You are given two sorted arrays. Your task is to find the median of the two sorted arrays combined. The overall run time complexity of your solution should be \(O(\log(\min(m,n)))\), where \(m\) and \(n\) are the lengths of the two arrays respectively.

The median is defined as the middle value in an ordered integer list. If the total number of elements is even, the median is the average of the two middle numbers. More formally, if the two arrays are denoted by \(A\) and \(B\) and merged to form a sorted array \(C\), then:

• If \(|C|\) is odd, \(median = C[(|C|+1)/2]\).
• If \(|C|\) is even, \(median = \frac{C[|C|/2] + C[|C|/2 + 1]}{2}\).
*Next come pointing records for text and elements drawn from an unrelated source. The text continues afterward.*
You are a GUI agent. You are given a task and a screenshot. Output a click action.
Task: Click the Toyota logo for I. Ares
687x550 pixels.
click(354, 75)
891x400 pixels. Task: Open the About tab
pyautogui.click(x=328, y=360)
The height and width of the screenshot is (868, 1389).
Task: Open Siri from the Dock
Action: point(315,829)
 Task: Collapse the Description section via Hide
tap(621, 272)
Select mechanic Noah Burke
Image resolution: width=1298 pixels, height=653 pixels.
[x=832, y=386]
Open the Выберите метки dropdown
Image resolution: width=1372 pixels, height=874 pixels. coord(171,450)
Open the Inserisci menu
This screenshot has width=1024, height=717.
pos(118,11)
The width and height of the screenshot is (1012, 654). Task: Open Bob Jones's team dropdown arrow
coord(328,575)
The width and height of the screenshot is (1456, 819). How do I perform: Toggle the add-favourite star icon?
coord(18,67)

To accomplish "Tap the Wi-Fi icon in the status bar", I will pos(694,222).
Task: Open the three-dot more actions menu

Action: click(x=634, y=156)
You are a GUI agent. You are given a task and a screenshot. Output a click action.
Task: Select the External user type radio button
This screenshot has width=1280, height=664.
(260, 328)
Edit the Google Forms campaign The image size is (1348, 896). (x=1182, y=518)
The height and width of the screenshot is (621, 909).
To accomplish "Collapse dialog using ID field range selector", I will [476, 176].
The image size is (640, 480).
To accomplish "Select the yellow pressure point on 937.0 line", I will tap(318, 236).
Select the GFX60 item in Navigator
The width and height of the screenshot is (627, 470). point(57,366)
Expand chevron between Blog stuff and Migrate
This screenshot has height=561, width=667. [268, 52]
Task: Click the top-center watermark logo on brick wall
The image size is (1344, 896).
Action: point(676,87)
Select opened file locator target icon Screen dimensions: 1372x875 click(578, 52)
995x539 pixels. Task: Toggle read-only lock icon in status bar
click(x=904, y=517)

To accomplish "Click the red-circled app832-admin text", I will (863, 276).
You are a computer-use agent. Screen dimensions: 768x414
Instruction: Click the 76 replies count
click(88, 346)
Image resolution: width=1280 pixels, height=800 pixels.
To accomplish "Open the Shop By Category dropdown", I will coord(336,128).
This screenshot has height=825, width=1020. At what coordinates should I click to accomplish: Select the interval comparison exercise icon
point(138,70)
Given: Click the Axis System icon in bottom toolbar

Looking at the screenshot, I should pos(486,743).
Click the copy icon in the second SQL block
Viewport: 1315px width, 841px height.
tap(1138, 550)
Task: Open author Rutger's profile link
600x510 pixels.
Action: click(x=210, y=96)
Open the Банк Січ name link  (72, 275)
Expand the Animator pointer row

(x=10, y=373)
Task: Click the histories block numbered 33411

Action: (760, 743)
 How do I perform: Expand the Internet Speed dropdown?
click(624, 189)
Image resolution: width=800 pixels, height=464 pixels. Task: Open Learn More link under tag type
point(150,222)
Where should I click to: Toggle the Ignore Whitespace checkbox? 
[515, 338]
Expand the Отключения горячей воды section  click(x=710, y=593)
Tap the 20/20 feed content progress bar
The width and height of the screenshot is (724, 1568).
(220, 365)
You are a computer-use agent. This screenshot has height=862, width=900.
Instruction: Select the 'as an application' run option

Note: One or both arrays may be empty. It is guaranteed that at least one of the arrays is non-empty. All arrays are already sorted in non-decreasing order.

inputFormat

The input is read from standard input and consists of four lines:

1. The first line contains an integer \(m\), the number of elements in the first array.
2. The second line contains \(m\) space-separated integers representing the first sorted array. If \(m = 0\), this line will be empty.
3. The third line contains an integer \(n\), the number of elements in the second array.
4. The fourth line contains \(n\) space-separated integers representing the second sorted array. If \(n = 0\), this line will be empty.

outputFormat

Print the median as a floating-point number to standard output.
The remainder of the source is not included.